Con l’Associazione Sindrome di Down Onlus, anch’essa costituita da un gruppo di genitori, abbiamo contribuito come filiale, alla realizzazione di quelli che hanno chiamato percorsi di Formazione personale, condotti da uno psicoterapeuta e un educatore, per ragazzi con sindrome di down, tra i 19-21, 20-28, 28-35 anni. Questi percorsi hanno l’obiettivo di soddisfare il loro bisogno di informazioni, riflessione e confronto su tematiche inerenti l’amicizia, la genitorialità, la normalità, la sindrome di Down, la scuola o il lavoro, il rapporto con la famiglia. Un collega nel corso dell’incontro ha chiesto ai ragazzi: Sei felice? E loro, uno dopo l’altro, rispondono: si, senza troppi secondi di tentennamento. Noi, dall’altra parte dello schermo, siamo caduti in un rispettoso silenzio, forse cercando di capire cosa avremmo detto. Di certo, un inizio giornata non paragonabile ad altri.
“Arriviamo da un anno particolarmente difficile e provante che ha messo a dura prova anche i nostri ragazzi durante il periodo di interruzione delle attività lo scorso anno: per molti di loro è stato un vero trauma che sono riusciti a superare solo grazie ad un lungo lavoro di elaborazione del vissuto con i nostri psicologi.
Ancor più quest’anno, quindi, si è sentita l’importanza del progetto di Formazione e Tempo Libero in cui i ragazzi possono esprimere le emozioni, i problemi, le paure e le gioie che vivono nel quotidiano. Il confronto tra di loro, coordinato dai nostri operatori, ha permesso di superare le paure che l’emergenza sanitaria ha inevitabilmente instillato dentro ognuno di loro e che ha portato più di un ragazzo ad isolarsi, trovando rifugio solo all’interno del nucleo famigliare.

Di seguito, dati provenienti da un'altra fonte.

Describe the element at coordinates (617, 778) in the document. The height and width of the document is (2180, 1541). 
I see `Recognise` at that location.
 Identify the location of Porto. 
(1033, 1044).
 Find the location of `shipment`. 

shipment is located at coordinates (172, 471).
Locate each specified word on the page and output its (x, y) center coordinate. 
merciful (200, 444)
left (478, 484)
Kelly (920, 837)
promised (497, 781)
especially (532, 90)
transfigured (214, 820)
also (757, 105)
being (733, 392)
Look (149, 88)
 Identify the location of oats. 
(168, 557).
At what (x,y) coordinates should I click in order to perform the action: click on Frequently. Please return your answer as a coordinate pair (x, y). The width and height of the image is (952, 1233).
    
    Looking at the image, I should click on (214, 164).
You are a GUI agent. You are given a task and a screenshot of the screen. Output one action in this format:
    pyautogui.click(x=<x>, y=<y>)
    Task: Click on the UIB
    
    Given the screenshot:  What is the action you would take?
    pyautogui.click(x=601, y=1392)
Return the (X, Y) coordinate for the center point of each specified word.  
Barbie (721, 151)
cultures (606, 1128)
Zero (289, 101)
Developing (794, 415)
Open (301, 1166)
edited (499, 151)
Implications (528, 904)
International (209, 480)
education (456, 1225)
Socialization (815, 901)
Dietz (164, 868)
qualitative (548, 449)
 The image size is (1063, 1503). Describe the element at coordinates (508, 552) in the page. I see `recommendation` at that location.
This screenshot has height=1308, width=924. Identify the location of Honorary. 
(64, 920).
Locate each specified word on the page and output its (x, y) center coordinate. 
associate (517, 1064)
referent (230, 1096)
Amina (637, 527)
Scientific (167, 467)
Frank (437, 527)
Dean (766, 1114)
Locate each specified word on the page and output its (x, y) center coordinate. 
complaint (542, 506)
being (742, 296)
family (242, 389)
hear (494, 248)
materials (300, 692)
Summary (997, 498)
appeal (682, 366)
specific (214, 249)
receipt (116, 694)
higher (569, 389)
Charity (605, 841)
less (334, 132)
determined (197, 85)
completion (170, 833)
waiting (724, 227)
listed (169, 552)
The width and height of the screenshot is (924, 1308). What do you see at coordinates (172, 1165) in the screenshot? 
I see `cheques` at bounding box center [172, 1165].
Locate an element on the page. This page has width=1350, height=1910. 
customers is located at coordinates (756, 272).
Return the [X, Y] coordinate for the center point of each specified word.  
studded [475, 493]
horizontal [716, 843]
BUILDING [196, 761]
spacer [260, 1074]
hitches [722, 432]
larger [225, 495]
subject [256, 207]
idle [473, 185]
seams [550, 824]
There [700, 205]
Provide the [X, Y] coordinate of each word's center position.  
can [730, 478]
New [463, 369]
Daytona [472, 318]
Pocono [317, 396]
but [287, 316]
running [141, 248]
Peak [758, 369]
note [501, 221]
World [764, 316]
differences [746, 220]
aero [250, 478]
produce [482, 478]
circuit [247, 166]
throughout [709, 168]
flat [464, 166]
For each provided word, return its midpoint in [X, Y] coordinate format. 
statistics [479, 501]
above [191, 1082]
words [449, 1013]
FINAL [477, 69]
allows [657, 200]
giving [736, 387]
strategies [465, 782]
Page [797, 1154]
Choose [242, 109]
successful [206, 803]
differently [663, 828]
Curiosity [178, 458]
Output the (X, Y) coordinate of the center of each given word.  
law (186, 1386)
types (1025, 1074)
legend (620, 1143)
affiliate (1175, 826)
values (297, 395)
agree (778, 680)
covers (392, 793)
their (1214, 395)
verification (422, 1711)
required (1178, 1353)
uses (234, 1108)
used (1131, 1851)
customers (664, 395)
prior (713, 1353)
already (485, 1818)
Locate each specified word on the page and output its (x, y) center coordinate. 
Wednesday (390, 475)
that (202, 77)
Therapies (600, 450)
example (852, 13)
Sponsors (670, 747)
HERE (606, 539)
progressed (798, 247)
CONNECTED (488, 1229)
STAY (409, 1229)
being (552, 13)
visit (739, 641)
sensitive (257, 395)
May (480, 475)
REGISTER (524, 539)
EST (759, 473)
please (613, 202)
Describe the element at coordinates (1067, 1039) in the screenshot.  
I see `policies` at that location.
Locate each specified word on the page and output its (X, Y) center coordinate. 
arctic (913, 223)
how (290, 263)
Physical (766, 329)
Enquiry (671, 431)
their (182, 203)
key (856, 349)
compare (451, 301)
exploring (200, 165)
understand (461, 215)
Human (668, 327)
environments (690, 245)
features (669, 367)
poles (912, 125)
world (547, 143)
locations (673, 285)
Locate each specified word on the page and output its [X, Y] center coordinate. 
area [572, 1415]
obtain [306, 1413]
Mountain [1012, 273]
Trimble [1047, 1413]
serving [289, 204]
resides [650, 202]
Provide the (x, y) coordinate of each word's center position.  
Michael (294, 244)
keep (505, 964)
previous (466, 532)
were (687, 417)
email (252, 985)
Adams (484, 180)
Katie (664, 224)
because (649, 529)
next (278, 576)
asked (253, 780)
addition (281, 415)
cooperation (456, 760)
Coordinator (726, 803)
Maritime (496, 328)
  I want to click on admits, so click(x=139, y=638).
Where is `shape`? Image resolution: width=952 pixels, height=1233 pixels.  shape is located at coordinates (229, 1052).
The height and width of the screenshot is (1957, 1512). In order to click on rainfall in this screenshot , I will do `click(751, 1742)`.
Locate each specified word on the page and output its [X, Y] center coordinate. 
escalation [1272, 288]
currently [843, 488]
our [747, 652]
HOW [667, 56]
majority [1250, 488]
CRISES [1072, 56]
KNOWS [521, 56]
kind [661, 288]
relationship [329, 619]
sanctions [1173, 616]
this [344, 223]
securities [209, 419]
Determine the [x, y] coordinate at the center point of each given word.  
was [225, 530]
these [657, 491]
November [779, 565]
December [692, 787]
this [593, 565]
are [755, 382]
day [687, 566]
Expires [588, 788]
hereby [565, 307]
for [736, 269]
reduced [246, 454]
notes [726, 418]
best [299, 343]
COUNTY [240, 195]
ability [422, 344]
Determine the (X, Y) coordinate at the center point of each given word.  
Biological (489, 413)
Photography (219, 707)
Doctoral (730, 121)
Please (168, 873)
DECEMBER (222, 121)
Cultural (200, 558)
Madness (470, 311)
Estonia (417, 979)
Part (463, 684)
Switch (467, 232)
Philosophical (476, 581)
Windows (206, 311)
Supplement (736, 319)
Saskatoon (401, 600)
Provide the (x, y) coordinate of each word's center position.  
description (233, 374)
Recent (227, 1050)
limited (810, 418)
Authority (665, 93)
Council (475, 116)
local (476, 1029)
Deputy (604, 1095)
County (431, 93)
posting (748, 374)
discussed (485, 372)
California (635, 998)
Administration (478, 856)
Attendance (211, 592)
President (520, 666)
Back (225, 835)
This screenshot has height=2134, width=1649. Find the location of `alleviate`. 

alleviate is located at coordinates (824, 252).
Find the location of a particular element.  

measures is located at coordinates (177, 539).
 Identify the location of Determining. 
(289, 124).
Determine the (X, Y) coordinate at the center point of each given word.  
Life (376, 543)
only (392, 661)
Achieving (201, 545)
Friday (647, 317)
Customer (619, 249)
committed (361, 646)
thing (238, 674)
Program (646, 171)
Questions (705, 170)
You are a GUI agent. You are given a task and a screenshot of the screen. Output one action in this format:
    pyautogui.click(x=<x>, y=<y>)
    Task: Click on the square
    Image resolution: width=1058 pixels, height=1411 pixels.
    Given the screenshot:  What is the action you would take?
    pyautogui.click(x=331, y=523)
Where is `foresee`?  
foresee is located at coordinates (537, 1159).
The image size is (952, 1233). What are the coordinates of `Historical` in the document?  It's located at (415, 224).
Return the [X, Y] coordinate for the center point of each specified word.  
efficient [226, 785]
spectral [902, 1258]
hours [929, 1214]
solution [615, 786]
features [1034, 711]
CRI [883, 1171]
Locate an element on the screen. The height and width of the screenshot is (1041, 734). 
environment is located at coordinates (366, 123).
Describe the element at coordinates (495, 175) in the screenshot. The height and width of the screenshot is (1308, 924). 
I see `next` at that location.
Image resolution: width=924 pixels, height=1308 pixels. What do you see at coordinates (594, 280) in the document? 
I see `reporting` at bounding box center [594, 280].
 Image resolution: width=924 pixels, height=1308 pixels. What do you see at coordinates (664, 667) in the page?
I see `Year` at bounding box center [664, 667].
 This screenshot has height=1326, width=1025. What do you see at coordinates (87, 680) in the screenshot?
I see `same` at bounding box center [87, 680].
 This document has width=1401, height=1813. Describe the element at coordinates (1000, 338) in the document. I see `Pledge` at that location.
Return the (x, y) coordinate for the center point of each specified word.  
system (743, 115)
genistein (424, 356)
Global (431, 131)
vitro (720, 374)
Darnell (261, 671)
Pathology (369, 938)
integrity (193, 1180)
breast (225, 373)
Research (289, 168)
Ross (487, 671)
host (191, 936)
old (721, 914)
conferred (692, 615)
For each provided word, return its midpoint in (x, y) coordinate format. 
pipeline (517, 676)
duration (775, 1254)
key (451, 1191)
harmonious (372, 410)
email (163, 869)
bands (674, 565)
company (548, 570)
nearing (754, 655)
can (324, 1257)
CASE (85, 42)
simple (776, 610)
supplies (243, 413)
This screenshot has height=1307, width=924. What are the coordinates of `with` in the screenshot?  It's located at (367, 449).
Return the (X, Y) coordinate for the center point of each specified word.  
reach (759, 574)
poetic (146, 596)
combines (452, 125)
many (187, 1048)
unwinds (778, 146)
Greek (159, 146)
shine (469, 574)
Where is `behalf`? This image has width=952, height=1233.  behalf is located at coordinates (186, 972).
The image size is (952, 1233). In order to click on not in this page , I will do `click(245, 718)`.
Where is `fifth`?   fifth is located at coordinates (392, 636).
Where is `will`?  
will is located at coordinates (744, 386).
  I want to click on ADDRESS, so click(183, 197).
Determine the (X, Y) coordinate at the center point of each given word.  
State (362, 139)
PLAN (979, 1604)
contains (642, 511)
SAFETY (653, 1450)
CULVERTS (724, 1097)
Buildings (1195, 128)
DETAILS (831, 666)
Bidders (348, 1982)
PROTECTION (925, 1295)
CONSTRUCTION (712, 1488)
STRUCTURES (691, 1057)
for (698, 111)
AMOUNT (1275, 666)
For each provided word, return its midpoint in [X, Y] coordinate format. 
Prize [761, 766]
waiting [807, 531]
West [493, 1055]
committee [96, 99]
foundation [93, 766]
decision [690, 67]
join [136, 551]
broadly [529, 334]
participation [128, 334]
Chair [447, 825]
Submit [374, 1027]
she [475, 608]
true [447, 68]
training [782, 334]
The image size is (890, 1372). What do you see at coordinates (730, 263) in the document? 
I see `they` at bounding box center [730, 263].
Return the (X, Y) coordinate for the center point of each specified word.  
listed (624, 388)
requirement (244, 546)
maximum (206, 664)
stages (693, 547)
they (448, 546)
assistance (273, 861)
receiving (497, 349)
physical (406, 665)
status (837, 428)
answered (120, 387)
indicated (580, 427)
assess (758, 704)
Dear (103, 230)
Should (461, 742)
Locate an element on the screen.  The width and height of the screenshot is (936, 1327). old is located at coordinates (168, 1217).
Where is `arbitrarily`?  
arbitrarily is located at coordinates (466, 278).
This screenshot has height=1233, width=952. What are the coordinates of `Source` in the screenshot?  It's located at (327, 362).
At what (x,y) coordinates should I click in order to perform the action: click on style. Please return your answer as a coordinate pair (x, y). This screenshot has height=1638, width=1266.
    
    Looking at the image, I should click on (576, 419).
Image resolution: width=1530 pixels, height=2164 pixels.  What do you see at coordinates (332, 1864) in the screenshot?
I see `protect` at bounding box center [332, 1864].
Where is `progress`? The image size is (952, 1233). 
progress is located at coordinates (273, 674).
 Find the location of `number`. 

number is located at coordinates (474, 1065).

E’ in questo contesto che abbiamo avuto la fortuna di conoscere la Community. Un incontro che, anche se solo a distanza, ha infuso in tutti noi un grande entusiasmo. Conoscere persone che desiderano condividere insieme a noi un pezzo di percorso al fianco dei nostri ragazzi, ci dà la forza per proseguire il cammino e garantire a tutti i nostri ragazzi con sindrome di Down una vita il più possibile autonoma e felice.
Un grande GRAZIE a tutta la COMMUNITY da parte dei nostri ragazzi per aver scelto di essere protagonisti della nostra storia! – AGBD Onlus”.
Sperando di poter accogliere presto gli inviti delle Associazioni a vedere le loro realtà, da settembre ci saranno nuove tappe del Giro della Community: passeremo da Saronno, Bergamo, Lecco, Cernusco e Roma, per conoscere i progetti, le attività che si stanno realizzando sul territorio grazie al sostegno delle filiali. Come la scuola in pigiama che garantisce il diritto allo studio anche a bambini e ragazzi che per ragioni di salute non possono frequentare la scuola e devono essere ricoverati per lunghi periodi in ospedale; come il sostegno a nuclei mono-genitoriali mamma bambino che vivono in situazioni di vulnerabilità e difficoltà, con bisogno di accoglienza e inserimento lavorativo; o come la possibilità di fare sport o meglio di riprendere a fare sport per chi convive con una disabilità, perché se è vero che lo sport è un valore per tutti gli individui, “aiuta le persone diversamente abili a fare tante esperienze che aiutano ad uscire dall’isolamento, a sentirsi dentro una comunità che li circonda, superando paure e pregiudizi”.